La ministre de la Justice Nicole Belloubet, le 3 octobre 2018 à l'Elysée. — LUDOVIC MARIN / AFP

Feu vert de l’Assemblée nationale. L’hémicycle a autorisé, ce vendredi, le gouvernement à réformer par ordonnance le texte fondateur de la justice des mineurs, malgré les protestations des oppositions qui dénoncent un dessaisissement du Parlement.  La ministre de la Justice, Nicole Belloubet, avait créé la surprise mercredi en annonçant sa volonté de solliciter du Parlement une habilitation pour réformer l’ordonnance de 1945, en passant par le projet de réforme judiciaire en cours d’examen.

L’amendement de dernière minute habilitant le gouvernement à prendre une ordonnance a été adopté, ce vendredi, par 33 voix contre 18 et 1 abstention. Plus tôt dans la journée, Nicole Belloubet a tenté de désamorcer les critiques sur sa future réforme par ordonnance, en proposant aux parlementaires une forme de coproduction du texte et en assurant vouloir maintenir les fondamentaux de l’ordonnance de 1945.

« Un coup de force » pour l’opposition

« J’ai entendu les inquiétudes et les incompréhensions de l’opposition sur le choix de la méthode », a assuré la garde des Sceaux dans l’hémicycle, au moment de défendre son amendement, dans le cadre de la réforme de la justice.

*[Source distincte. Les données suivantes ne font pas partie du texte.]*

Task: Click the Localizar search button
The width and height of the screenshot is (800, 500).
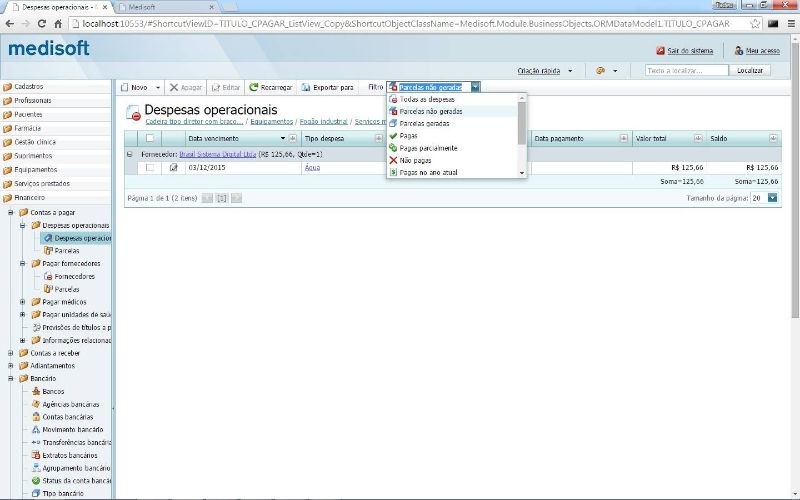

Les députés des oppositions ont alors dénoncé un « dessaisissement », alors qu’une mission parlementaire de l’Assemblée sur la justice des mineurs est en cours et doit rendre ses conclusions le 6 décembre.

Les professionnels ont eux dénoncé « un coup de force ». Indiquant que son ministère « travaille déjà depuis quelques mois » sur la justice des mineurs « avec des parlementaires et des professionnels », la ministre a expliqué qu’il ne lui paraissait pas opportun de reporter une fois de plus « la réforme nécessaire » de l’ordonnance de 1945, « en raison d’un calendrier parlementaire extrêmement chargé ».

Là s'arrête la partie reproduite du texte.